Maayakumari shows the nuances of modern-day film shooting, the fun moments and the dark moments behind the screen. While making the film on Maayakumari, the modern-day director comes across a mystery. Through the film, I wanted to take my audience to a different era altogether. 

Maayakumari also draws inspiration from various real-life stories and incidents. For example, Suchitra Sen leaving the film industry and going away. When Kanan Devi came into acting for the first time, she felt burnt by the film lights. All these little things are told like a story. 

I wanted to portray a candid way of looking at the 100 years of Bangla cinema.  It is not an encyclopaedic work on Bengali cinema.  We have tried to bring in information that is unknown to everyone, like Bibhutibhushan Bandopadhyay was an editor of a film magazine.
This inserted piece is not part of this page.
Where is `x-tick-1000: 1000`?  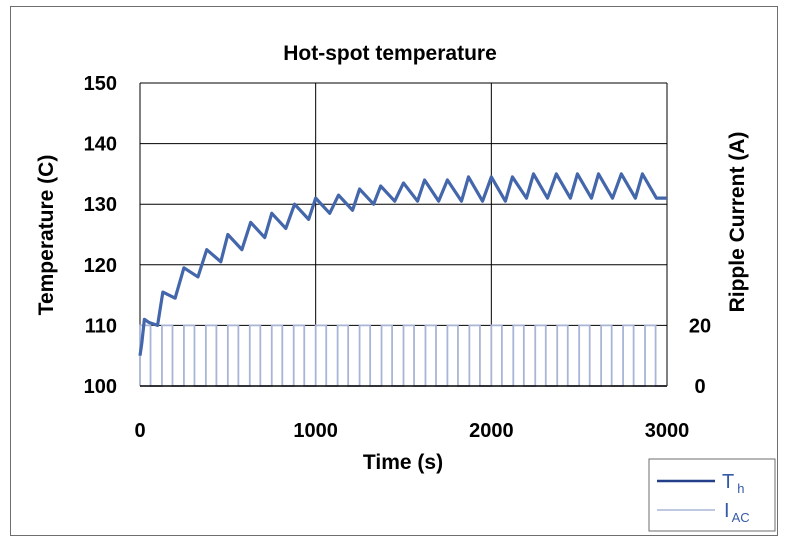 x-tick-1000: 1000 is located at coordinates (316, 431).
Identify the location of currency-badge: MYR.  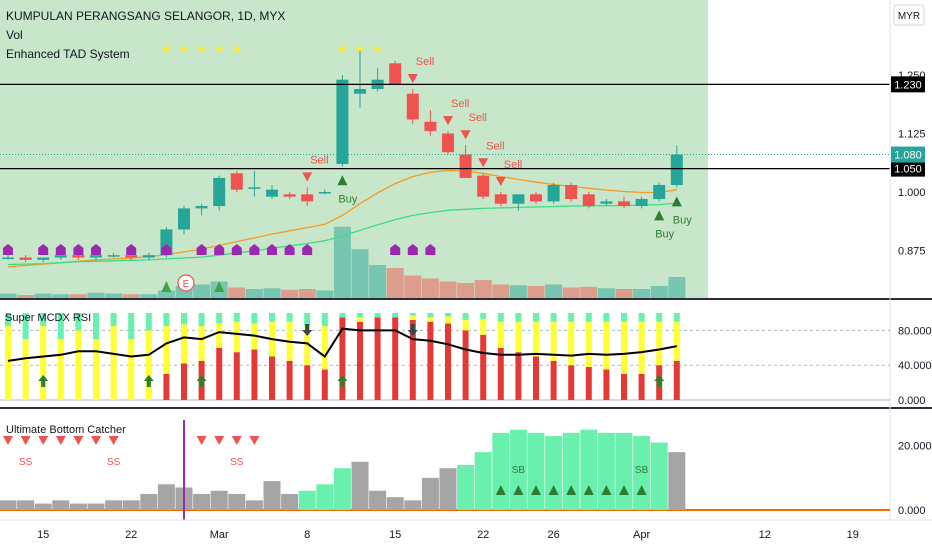
(909, 16).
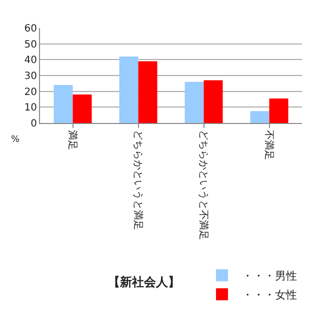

How many of us knew that?  

On the music 

Arindam Sil: There are 11 songs, which makes it a musical. The visual treatment, editing and storytelling are very lyrical. Most of the songs were written by Suvendu Dasmunsi. He was writing them as part of the screenplay process. We realised we’re having to use many songs, so we decided to make it a musical. 

The music making process was very swift. We were writing, making music, calling the artists and recording the songs. Haimanti Shukla, Indranil Sen, Manomay Bhattacharya, Madhubanti Bagchi, Ujjainee, Ankita Bhattacharya — everyone sang a song for the film. It was quite a challenge for Bickram Ghosh. He has tried to hold two different eras through this soundscape.

On the production design 

Arindam Sil: The production design plays a very important part in the film. The most difficult part was locating the style of posters used in the 1940s. I had made a book of old film posters and recreated the posters of Kanan Kumar and Maayakumari from those. 
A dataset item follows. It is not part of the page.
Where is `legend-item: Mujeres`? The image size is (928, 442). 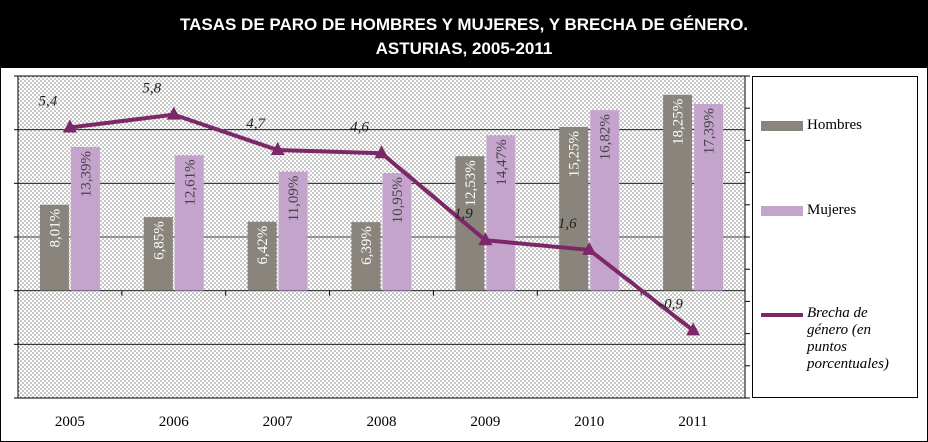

In the film, we have shown the shooting of the film, Shakuntala. We created the set inside a studio. The scene shows Shakuntala going to her husband in a palanquin, and her ring falls in the river. In earlier times, the background of the set used to be drawn by hand. So, we drew the canvas of the set by hand. The songs in the previous era would be shot in a single room. We shot a song in a similar way. We did a huge amount of research. 

On the film within the film

Arindam Sil: We have shown three different narratives in Maayakumari — a film within the film, past story and present time. Shubhankar Bhar has done a wonderful job with the camera. There are a lot of shot divisions that were predetermined. There is actually a remarkable difference in the shooting angles of the previous era and the present time. This is something both of us wanted to be reflected in the film. 

There’s a sequence where Arunima and Rituparna are playing Maayakumari at the same time. Both of them are delivering the same dialogue and acting in the same way. That has been one of the incredible scenes and this was done without any cuts and joints. It was not even done on edit.

On the costume and make-up

Arindam Sil: Abhishek Roy is the costume designer for the film. The texture, design and colour of the clothes are unique. There are transitions in the film where we had to use the same costumes. Even the stitching and designing of the clothes were different. 

We used prosthetic make-up on Abir, Rituparna, Arunima (Ghosh) and Rajatava (Dutta), and Somnath Kundu did a terrific job. We shot mostly inside a house under the air conditioner. Hema Munshi and Suchitra Mondal put in a great effort to create the different hairstyles. We have also used VFX to take the characters to the perfect level. Creating the look of the 1940s was really fascinating for me.

On the casting process

Arindam Sil: I usually cast actors after I finish writing a script. Abir was the only one who was always on my mind when I was writing the script of Maayakumari. I felt he was the best person to play both Kanan Kumar and Ahir Chatterjee. After writing the script, I felt nobody other than Rituparna Sengupta could take up the challenge of playing Maayakumari. Arunima is back on screen after a long time. I did not want a resemblance between Arunima and Rituparna’s characters.